Les enfants, quant à eux, vivent plutôt bien cette reprise pas comme les autres. Ils sont revenus « très contents et l’ont exprimé ». Ils ne semblent, pour l’instant, pas souffrir du manque de contact physique avec leurs camarades et n’ont pas l’air surpris de voir les enseignants avec un masque. « L’accueil a été travaillé avec la psychologue du RASED (Réseau d’aides spécialisées aux élèves en difficulté, ndlr), qui a aussi conseillé les équipe sur les attitudes et les bonnes pratiques à adopter avec les enfants », précise Sophie Muller.

La réaction des enfants ne surprend pas Noëlle Antoniazzi, qui souligne leur capacité d’adaptation.

Le retour des enfants en maternelle : aux Mirabelles

Lorsque l’équipe de l’école maternelle Les Mirabelles a appris que l’établissement allait devoir rouvrir le 12 mai, elle a organisé, pendant une semaine, plusieurs réunions par visio-conférence pour rédiger un protocole propre à l’école. « Il y a un protocole général mais il faut l’adapter à la structure de l’établissement, au nombre d’enseignants, d’ATSEM (Agent territorial spécialisé des écoles maternelles, ndlr), etc. », explique Anne-Marie Schel, enseignante aux Mirabelles. Il a ensuite fallu mettre en place les différentes mesures le 11 mai, le jour de la pré-rentrée.

Toutefois, le temps ayant été pluvieux le 11 mai, le concierge n’a pas pu réaliser le tracé dans la cour de récréation pour la rentrée. Les enseignantes ont donc aménagé un tracé provisoire avec du matériel de la salle de jeux.

Après ces préparatifs, la rentrée s’est faite progressivement au sein de l’école. Les grandes sections ont repris le 12 mai et les moyennes le 18. Les petits, quant à eux, reviendront en juin. « Les élèves sont venus avec le sourire », assurent les enseignantes. Toutefois, ils n’ont pas forcément retrouvé leur maîtresse, certaines institutrices étant obligées de rester chez elles. Les classes ont également été remaniées car tous les élèves ne sont pas présents. « Ils ont dû s’adapter à la nouvelle maîtresse, aux nouveaux copains : ça n’a pas été évident », reconnaît Mme Pellet-Many, enseignante aux Mirabelles.

L’organisation des récréations a également changé. Les élèves, accompagnés de l’assistante pédagogique, sortent maintenant deux par deux.

Au-delà de deux, c’est très compliqué. Les enfants, spontanément, ont envie de jouer ensemble, ce qui est totalement logique : cela fait longtemps qu’ils ne se sont pas vus. On a aussi la possibilité de sortir des trottinettes et des vélos, ce qui leur permet d’être à l’extérieur. Rester assis toute la journée dans la classe, c’est un petit peu long sinon.

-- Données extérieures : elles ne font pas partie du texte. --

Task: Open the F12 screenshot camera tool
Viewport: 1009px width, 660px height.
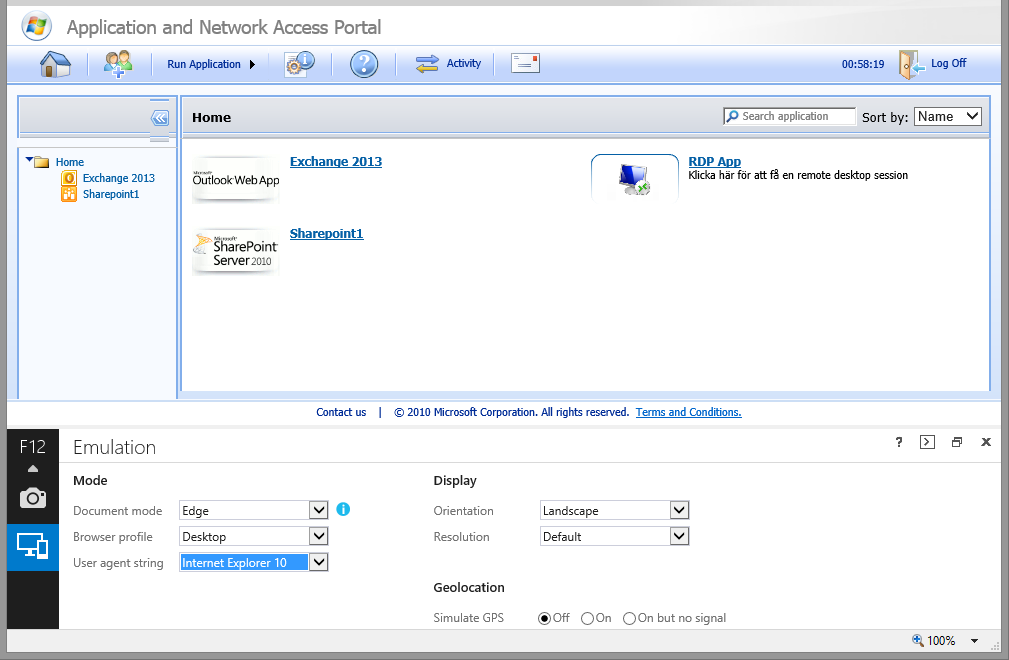Action: [x=33, y=497]
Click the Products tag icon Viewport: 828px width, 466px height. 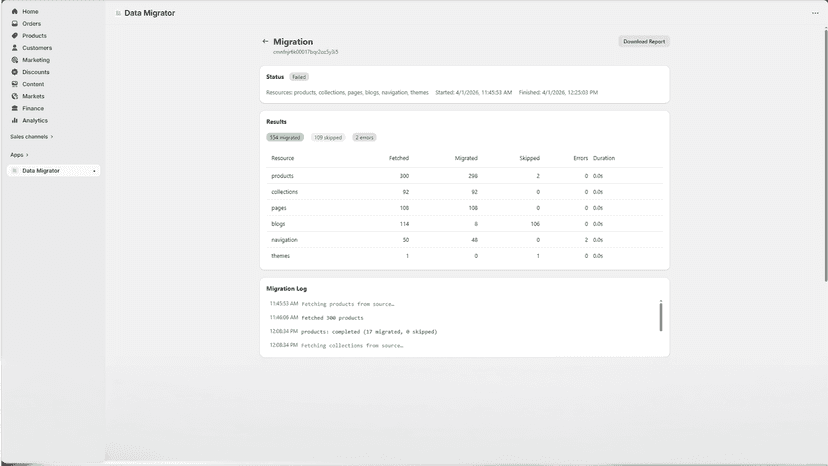point(15,35)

Les salles de classe ont également des cours accolées, ce qui permet d’organiser des petites séances de gymnastique. « On essaye de varier les activités, de faire un peu de graphisme, de manipulation, poursuit Mme Pellet-Many. Sachant qu’après, il faut tout nettoyer ». Malgré leur très jeune âge, les enfants se sont très bien adaptés aux gestes barrières, assure Sybille Lett, enseignante à l’école Les Mirabelles. Ils ont aussi rapidement pris l’habitude de voir leur maîtresse avec un masque.

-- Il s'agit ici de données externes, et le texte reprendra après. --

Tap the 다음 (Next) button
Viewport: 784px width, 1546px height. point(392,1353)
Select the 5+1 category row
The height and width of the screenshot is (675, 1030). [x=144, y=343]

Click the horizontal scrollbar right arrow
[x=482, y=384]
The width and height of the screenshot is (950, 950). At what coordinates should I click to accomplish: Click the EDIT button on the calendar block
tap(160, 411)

Le retour des enfants à la cantine

Comme les écoles ont rouvert, les restaurants scolaires ont dû faire de même. Tous ceux se trouvant « sur site », c’est-à-dire dans les écoles, accueillent de nouveau des élèves de primaire et de maternelle pendant la pause méridienne. Ce n’est pas le cas de ceux nécessitant que les enfants se déplacent pour s’y rendre. « On veut éviter qu’ils prennent les transports en commun pour le moment », précise Danielle Bori.

De plus, tous les restaurants ne peuvent pas rouvrir aussi par manque de personnel : certains employés sont malades, vivent avec des personnes fragiles,… et ne peuvent donc pas travailler sur site. Au fur et à mesure de leur retour, de nouveaux restaurants pourront accueillir les enfants. « Comme on a de la restauration dans les collèges, il faut aussi attendre qu’ils rouvrent pour que les enfants puissent y retourner. Il y en a également qui se fait dans un lycée et dans des foyers de logement de personnes âgées, où on ne peut décemment pas mettre des enfants, détaille l’adjointe en charge de l’éducation. Il va donc falloir repenser l’organisation pour que tous les enfants puissent avoir un endroit où passer leur pause méridienne ».

En attendant, les élèves qui n’ont pas accès à un restaurant scolaire et qui ne peuvent pas rentrer chez eux pour le déjeuner, peuvent se rendre dans les lieux d’accueil, qui avaient été mis en place pendant le confinement pour les enfants des soignants, pompiers, policiers,… Ils y seront accueillis toute la journée, de 7h30 à 18h45. La question de la précarité alimentaire qui peut toucher les familles est prise au sérieux par la Ville de Metz, insiste Danielle Bori.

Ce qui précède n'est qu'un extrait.